YOUR ASSIGNMENT: Pictures in the listing should not be copied. Reproduce, word for word, each line from the one holding "Task: Tile the 2D and 3D windows horizontally" through the final line.

INPUT MATERIAL:
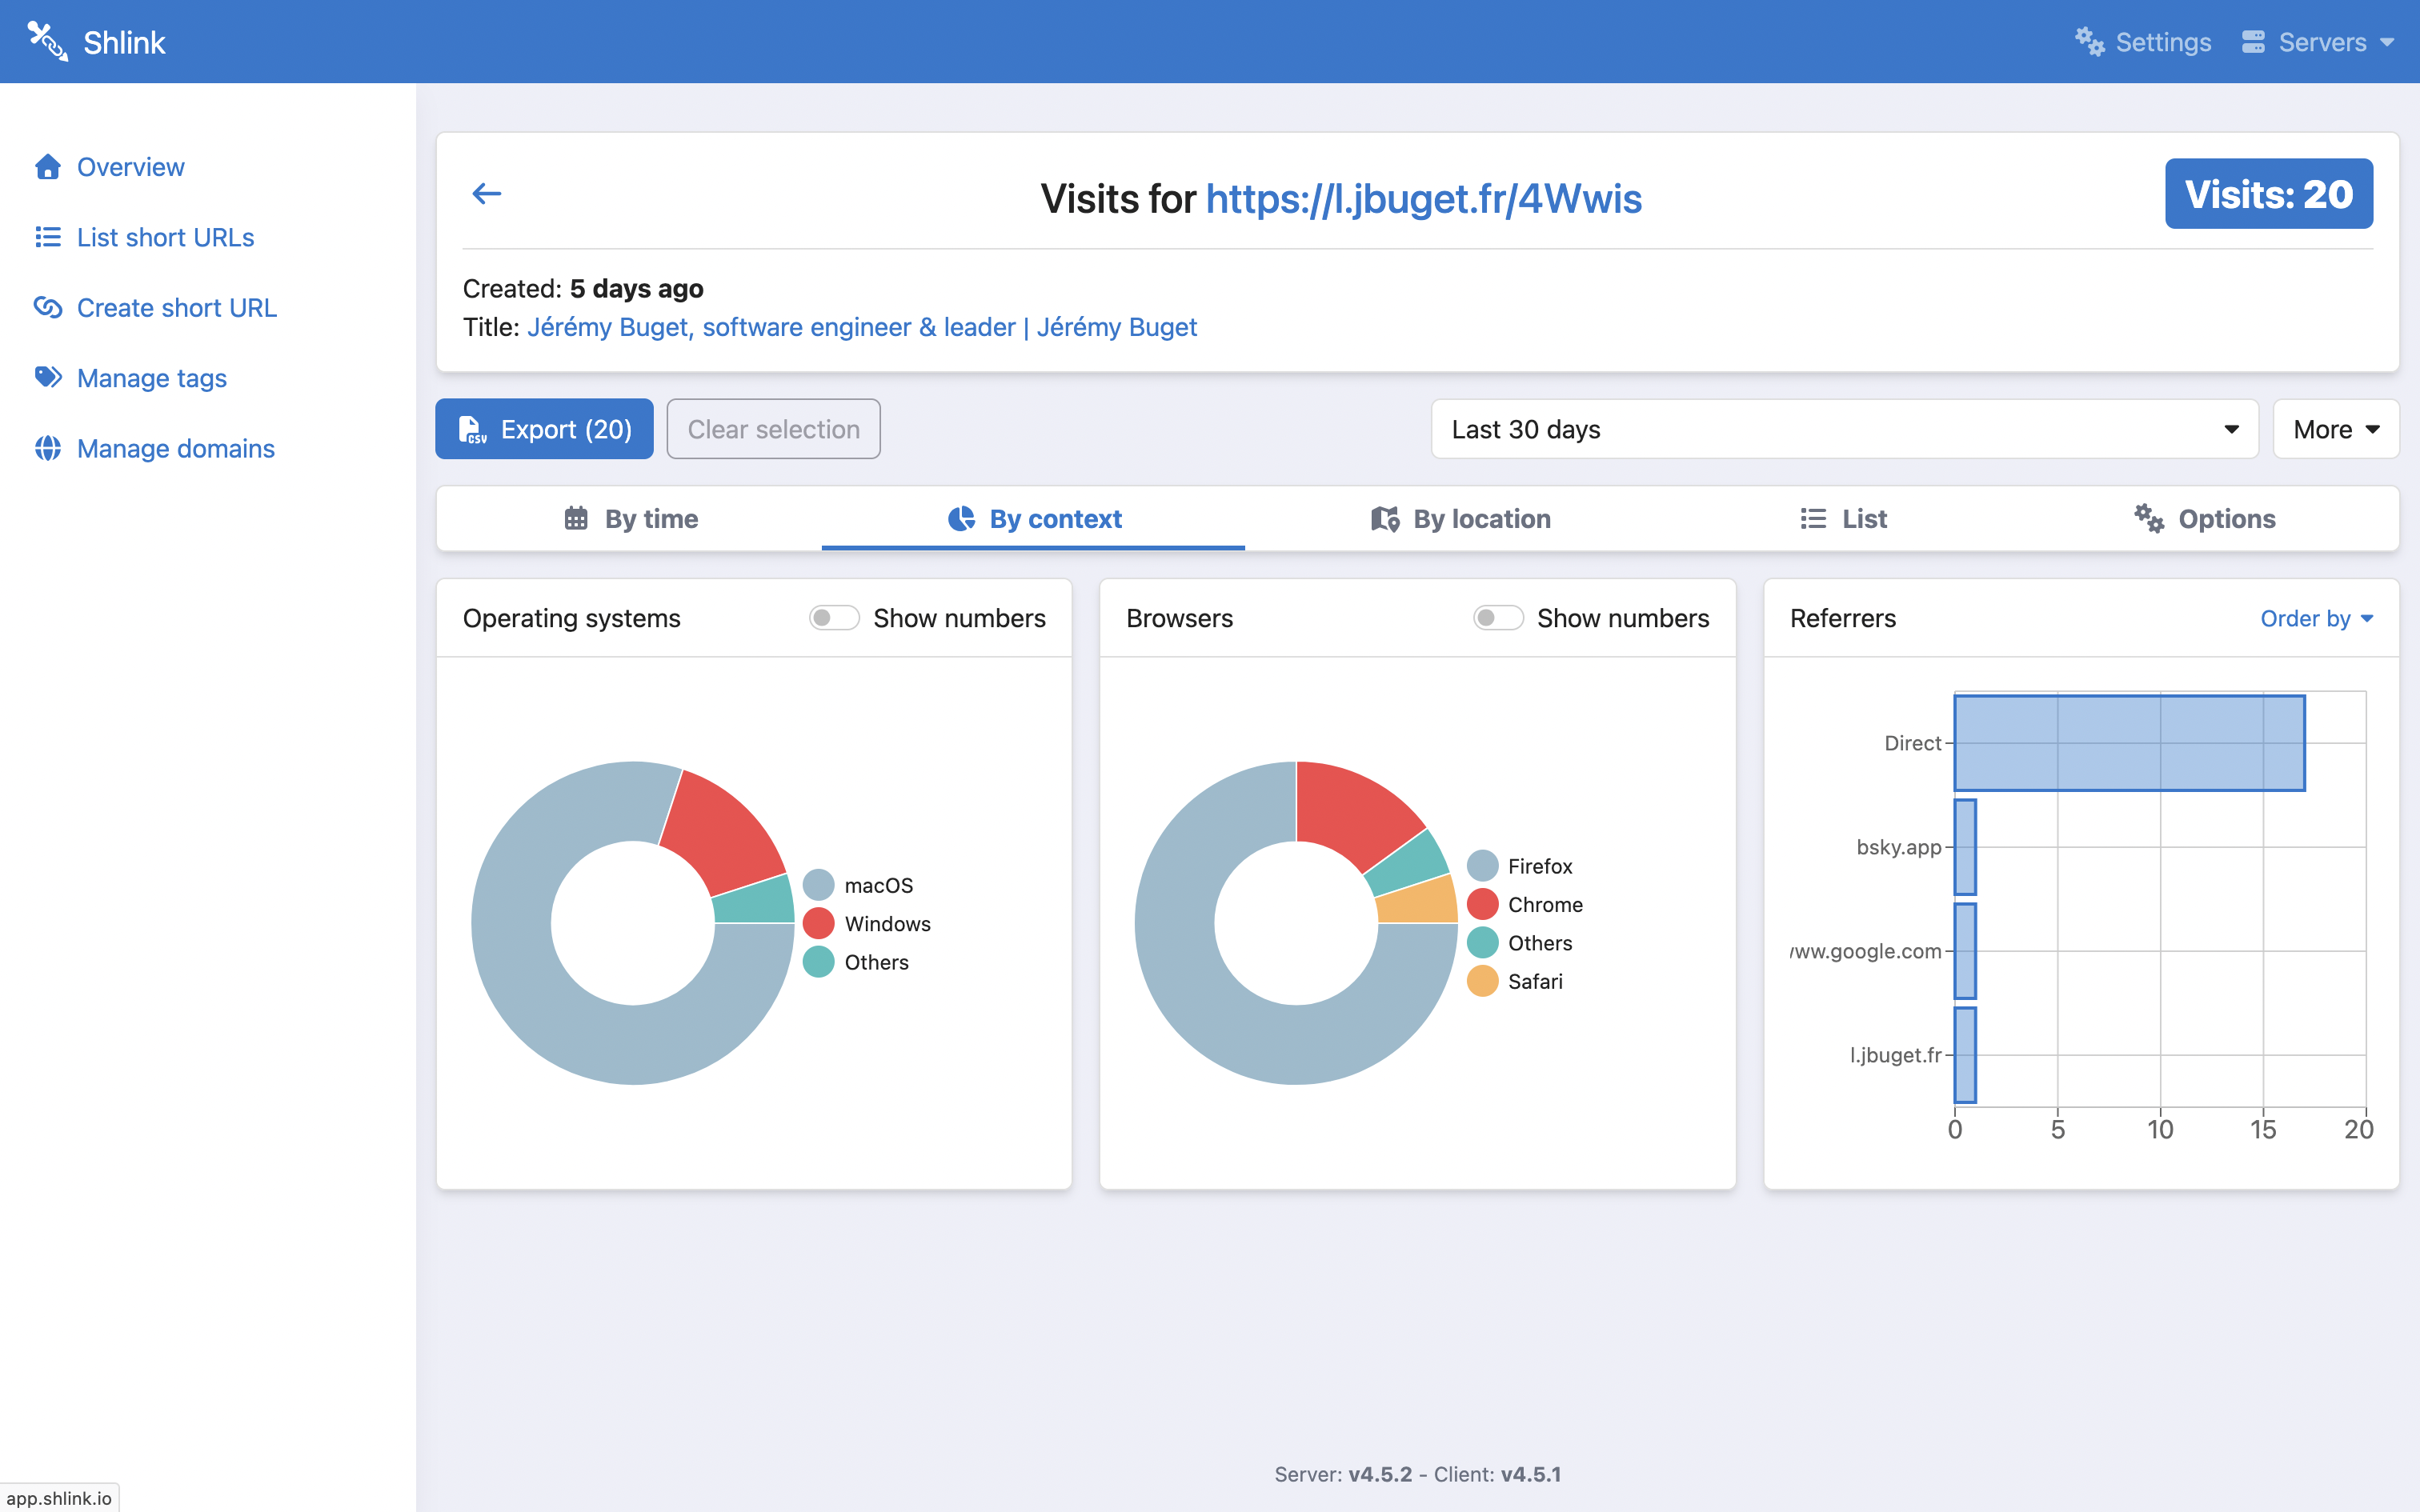Image resolution: width=2420 pixels, height=1512 pixels.
Task: Open the Referrers Order by menu
Action: point(2316,619)
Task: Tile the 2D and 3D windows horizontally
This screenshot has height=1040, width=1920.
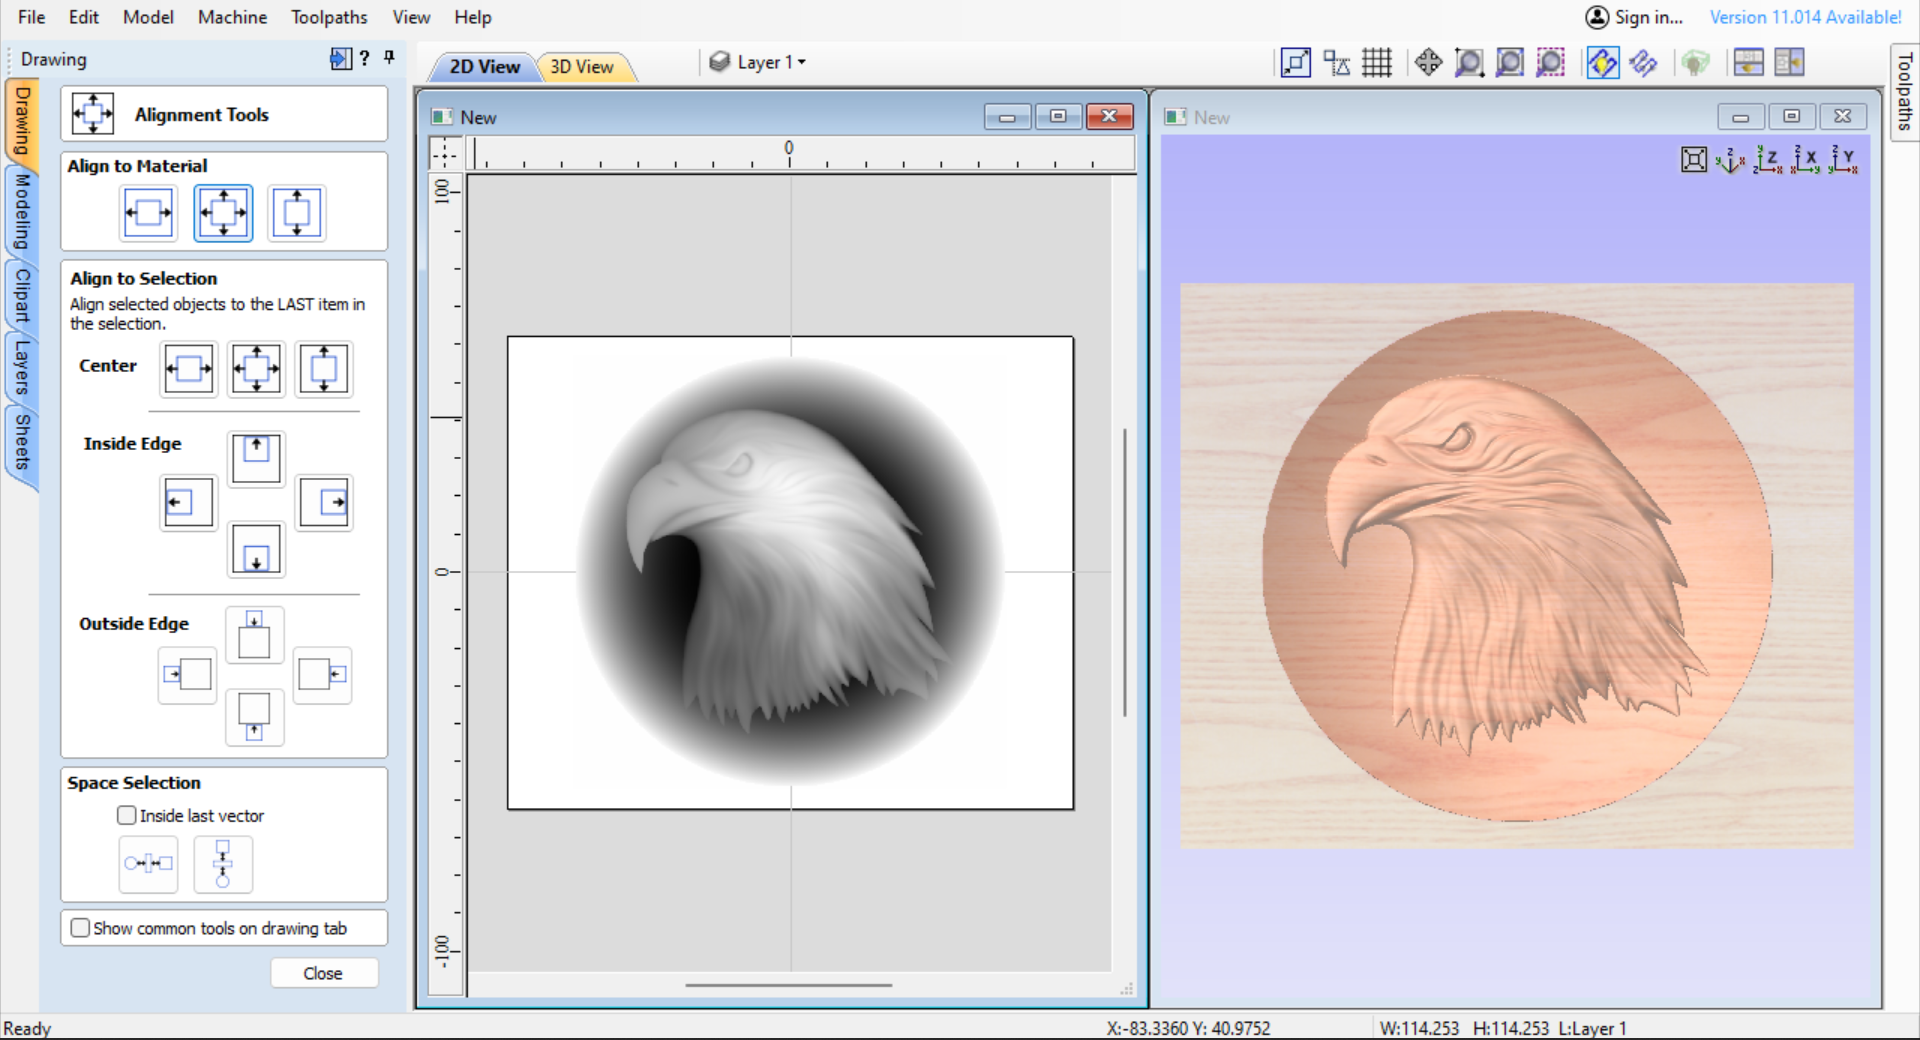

ANSWER SPACE:
Task: Tile the 2D and 3D windows horizontally
This screenshot has height=1040, width=1920.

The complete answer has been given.